* **PROBLEM DETAILS**
Please output each line of the listing as a Markdown table with the columns "Row" and "Line," starting at the line containing "You are a GUI" and running through the end of the listing, skipping blank lines.

+++ DATA LINES

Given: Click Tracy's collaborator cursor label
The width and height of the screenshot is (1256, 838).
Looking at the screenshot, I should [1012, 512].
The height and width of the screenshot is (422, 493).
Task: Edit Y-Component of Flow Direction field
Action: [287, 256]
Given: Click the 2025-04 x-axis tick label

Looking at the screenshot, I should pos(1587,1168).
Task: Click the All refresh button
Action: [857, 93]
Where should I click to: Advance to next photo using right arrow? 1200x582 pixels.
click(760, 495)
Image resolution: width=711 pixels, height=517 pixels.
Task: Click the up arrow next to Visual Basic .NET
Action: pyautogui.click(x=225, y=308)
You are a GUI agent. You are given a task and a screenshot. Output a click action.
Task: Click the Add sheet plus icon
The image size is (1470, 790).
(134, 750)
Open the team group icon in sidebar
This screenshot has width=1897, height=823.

++++++

* **ANSWER TO THIS TASK**
| Row | Line |
|---|---|
| 1 | You are a GUI agent. You are given a task and a screenshot. Output a click action. |
| 2 | Task: Click the Add sheet plus icon |
| 3 | The image size is (1470, 790). |
| 4 | (134, 750) |
| 5 | Open the team group icon in sidebar |
| 6 | This screenshot has width=1897, height=823. |